If a conciliation agreement or settlement letter issued by the American Arbitration Association (AAA) or arbitration award is not paid within 30 days of the date the agreement was mailed to the parties, an applicant or applicant's attorney may submit a written enforcement request to the Department's Property Bureau.  With every request for enforcement, the Department requires insurers and self-insurers to either provide proof to the Department that full payment was made or an explanation why payment was not made.

If payment is not made by the insurer in accordance with the terms specified in the conciliation letter or arbitration award within 45 days following such resolution, an additional attorney’s fee shall be paid by the insurer when the attorney writes to the insurer in order to receive such overdue payment. The additional attorney's fee shall be $60 and shall become payable only after written request from the attorney to the insurer, received by the insurer more than 45 days after mailing of the conciliation letter or arbitration award. Such fee shall not be payable if payment was made by the insurer prior to the attorney's request for such payment or if an arbitration award is appealed.

When insurers do not make timely payments, you are encouraged to request enforcement of such dispute resolutions with the Department. The enforcement request should include (1) a full and complete copy of the conciliation agreement, settlement letter or arbitration award and (2) a copy of your follow-up correspondence addressed to the insurer requesting that they issue payment for the unpaid conciliation agreement or arbitration award.  Your enforcement request should be directed to:

Hyman Silberstein, Senior Insurance Examiner
New York State Department of Financial Services
One State Street
New York, NY 10004

There are new procedures for the enforcement of unpaid arbitration awards and the payment of an attorney's fee for obtaining payment of such unpaid awards. When do these new procedures take effect?

The new procedures for obtaining payment of an unpaid award and for the payment of an attorney's fee for enforcement of awards apply to requests for enforcement of awards that result from arbitration requests filed with the American Arbitration Association on or after April 5, 2002.

No-Fault provides coverage for my lost wages subject to a 20% statutory offset.  My lost wage payment is subject to additional statutory offsets for amounts recovered or recoverable on account of personal injury to an eligible injured person under State or Federal laws providing disability benefits.  Are these other statutory offsets deducted from my gross wages before application of the 20% offset, or are they deducted after application of the 20% offset?

The determination of whether the offsets for New York State Disability benefits are deducted before or after the 20% offset is dependent upon the taxability of the disability benefit.   If the benefit is taxable, it is deducted prior to application of the 20% offset.  If the benefit is not taxable, it is deducted after application of the 20% offset factor.   In order to expedite the processing of your wage claim, you should provide evidence of taxability of your New York State Disability benefit to your No-Fault insurer at the time you make a No-Fault lost wage claim.
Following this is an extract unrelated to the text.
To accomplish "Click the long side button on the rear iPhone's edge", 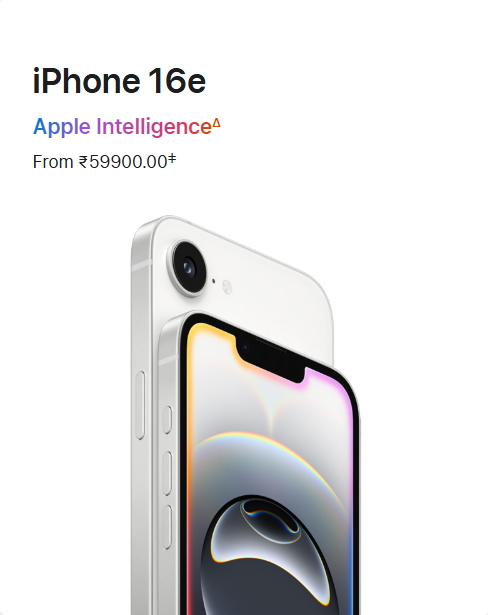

How much auto insurance must I carry?

New York State law requires that motorists carry a minimum amount of liability insurance of $25,000 for bodily injury to one person, $50,000 for bodily injury to all persons, and $10,000 for property damage in any one accident. Mandatory "no-fault" coverage of $50,000 is also required.

Many motorists carry higher liability limits and additional personal injury protection beyond these minimum benefits required by law. The law also requires all auto insurance policies to provide uninsured motorists coverage (for bodily injury), subject to the same minimums. In addition, SUM (Supplementary Uninsured/Underinsured Motorists) coverage can also be purchased, in amounts up to the bodily injury liability limits of an insured's own policy. An insurer must offer SUM limits of $250,000 per person per accident and $500,000 per accident ($250,000/$500,000) if a person has bodily injury liability limits of that amount or higher. Insurers may offer higher SUM limits if they wish.